Vivian Kalomiri was born in Athens in 1977 and she is professional photographer. She has a lifelong passion for arts.She pursued her artistic education at the Fine Arts Academy of Rome in the scenography department and then continued her studies at the Leica Academy of Athens, where she completed her photography training in 2000. Since then, she has been working as a professional photographer in various fields.She also creates and exhibits art photography in different venues. She experiments with different techniques and styles, and she enjoys shooting people and documentary subjects. Her images aim to provoke emotions and challenge perceptions, as well as to present stories of her personal life. She is always looking for new ways to express her vision and creativity, mainly through film photography.
 
 

Project Statement

“Thresholds” By Vivian Kalomiri
In this series, I explore the quiet tension between presence and absence, movement and stillness, intimacy and isolation. Each image is a fragment of urban and coastal life, yet together they form a poetic meditation on the human condition as seen through fleeting moments of solitude, connection, and reflection.

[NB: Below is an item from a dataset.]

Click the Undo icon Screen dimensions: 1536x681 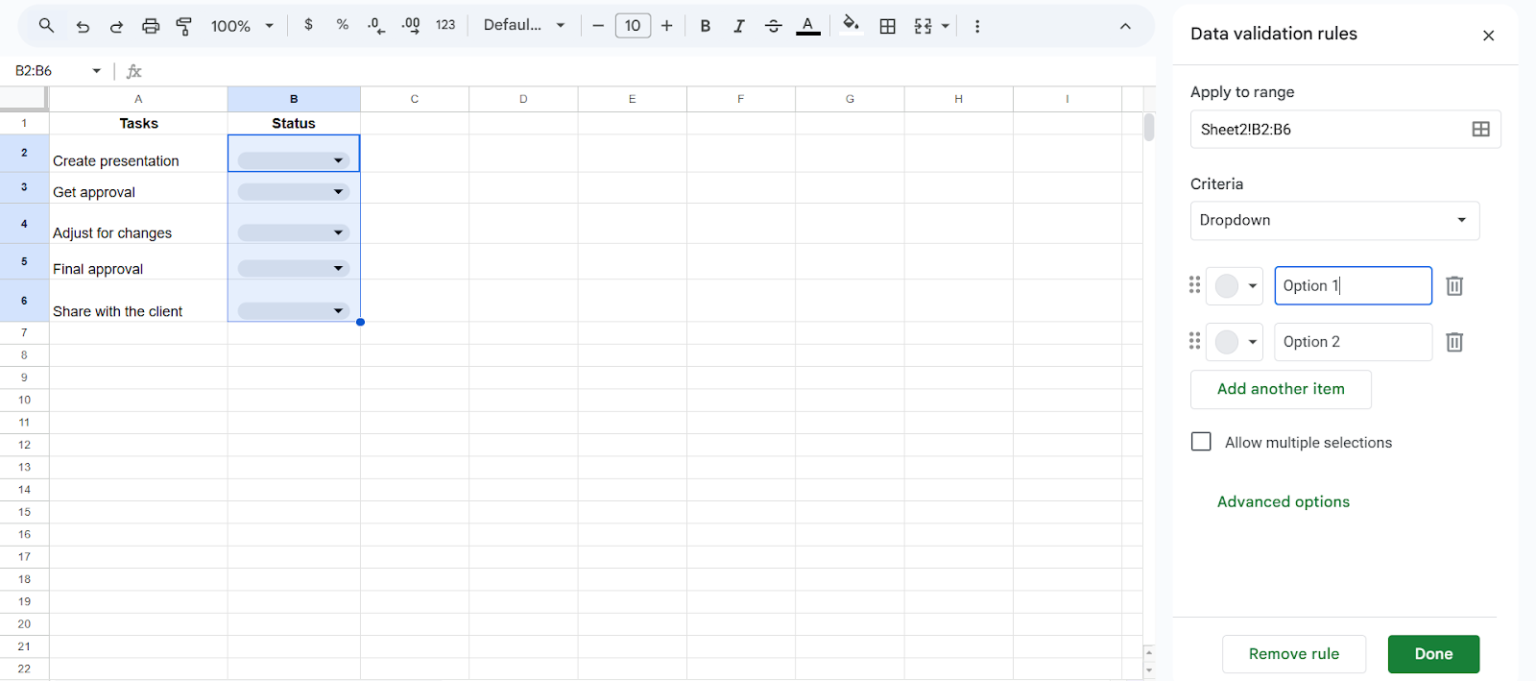coord(83,25)
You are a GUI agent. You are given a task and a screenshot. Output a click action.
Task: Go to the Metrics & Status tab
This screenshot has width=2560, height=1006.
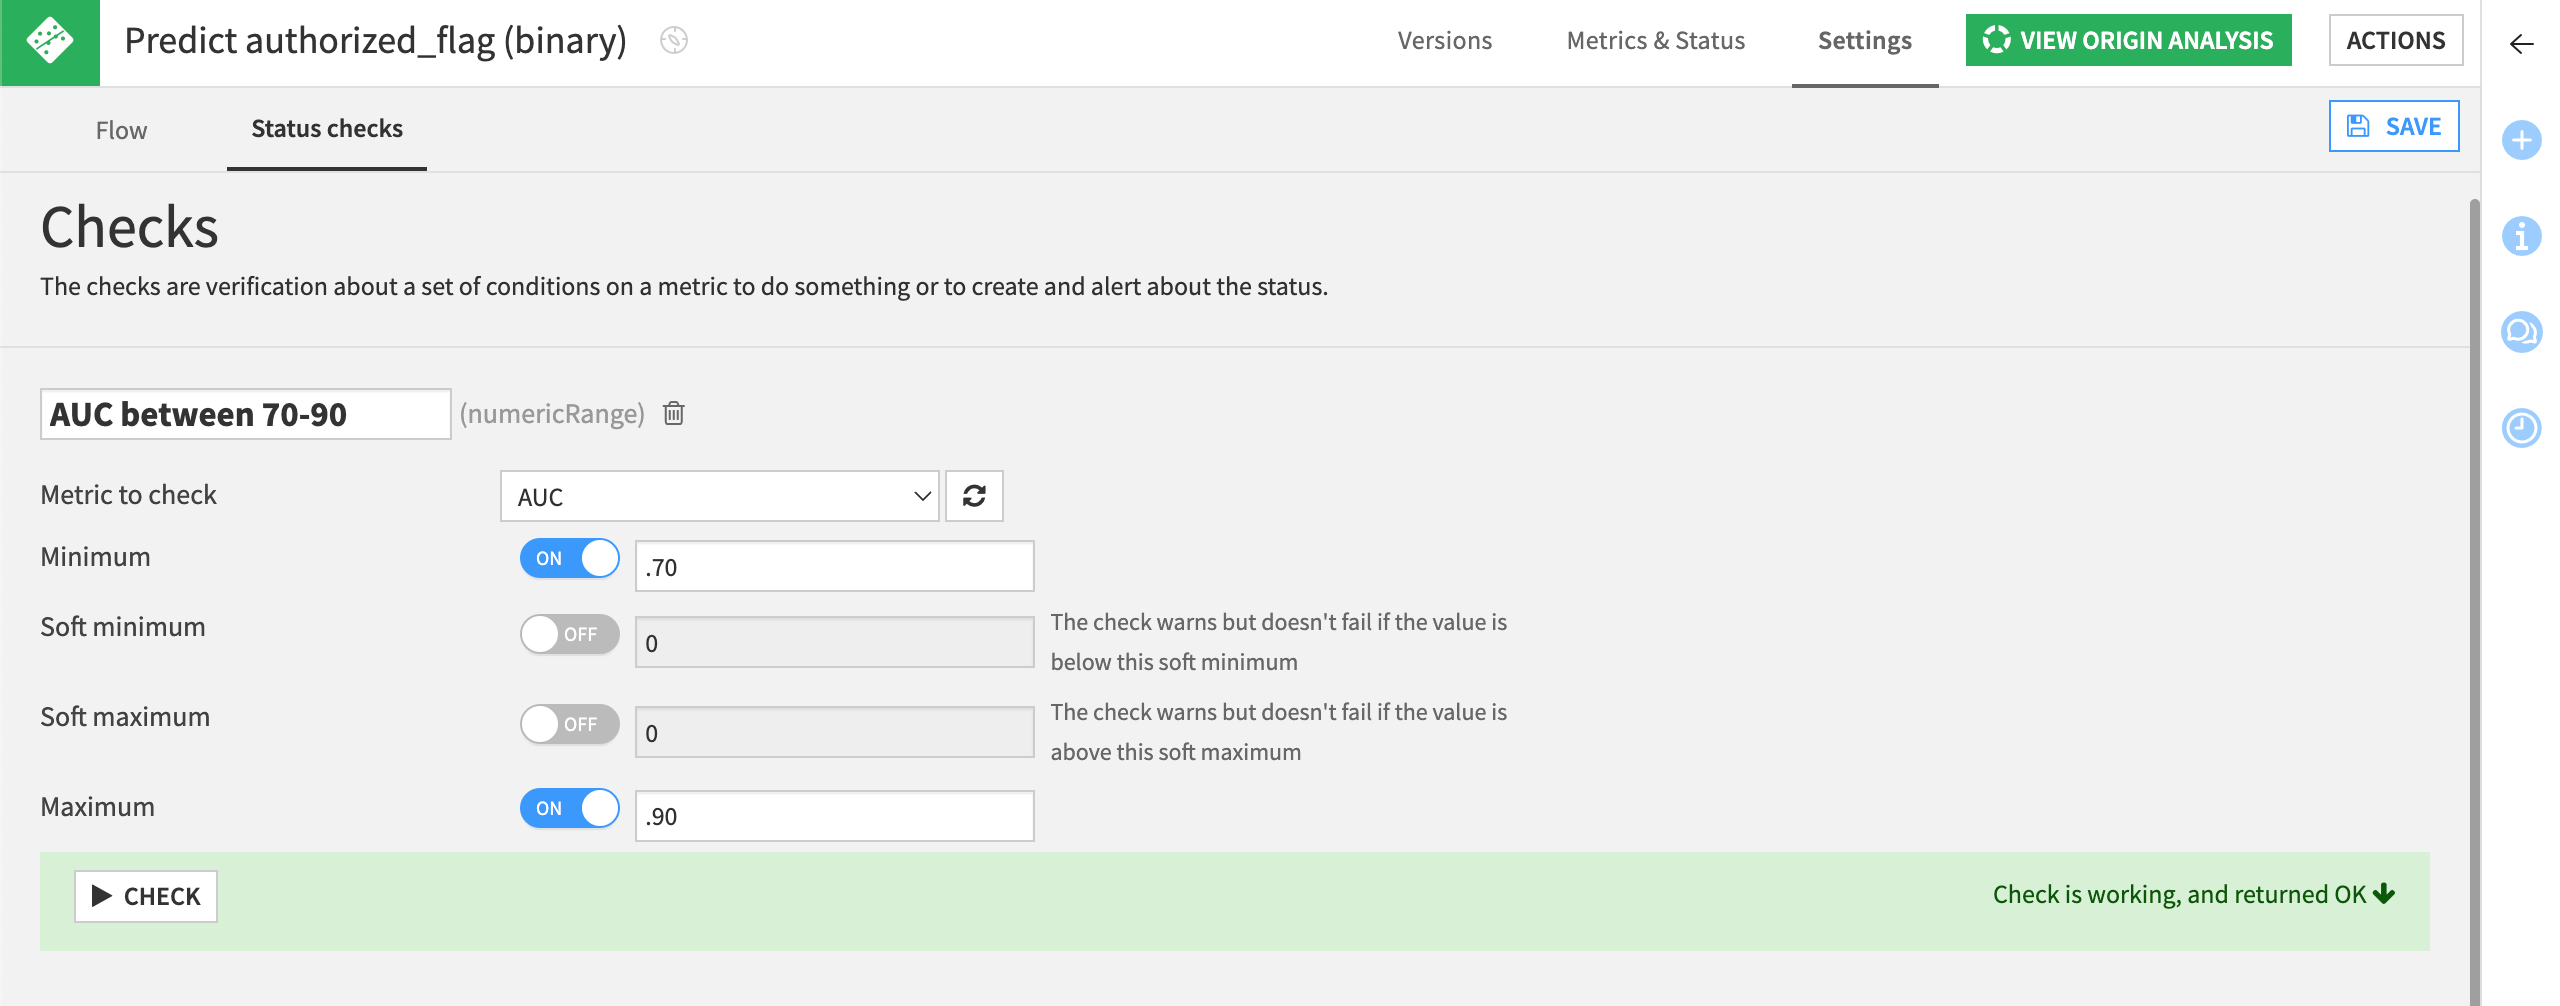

Urban Echoes From shuttered storefronts to barbed-wire fences, the city becomes a stage for silent narratives. A lone figure on a bench beneath a “Do Not Enter” sign evokes themes of restriction and resilience. These urban vignettes are not just backdrops—they are emotional landscapes, echoing the internal states of their inhabitants.
Play and Pause Children crouch behind planters, peek from corners, and animate the stillness with curiosity. Their presence punctuates the adult world with spontaneity, reminding us of the joy and vulnerability that coexist in public spaces.
Tenderness in Transit A woman cradling a child on a park bench becomes a symbol of care amid transience. The objects beside her—a bottle of water, a pack of cigarettes—speak to the ordinariness of survival, the poetry of the everyday.
Coastal Contemplation The beach scenes offer a counterpoint: open horizons, soft light, and the vastness of sea. A solitary figure gazing at a sailboat, a volleyball resting in the sand—these are moments suspended in time, where the world seems to breathe more slowly.
Together, these photographs form a lyrical sequence of thresholds—between public and private, youth and age, confinement and freedom. They invite viewers to pause, to feel, and to read between the lines of the visible.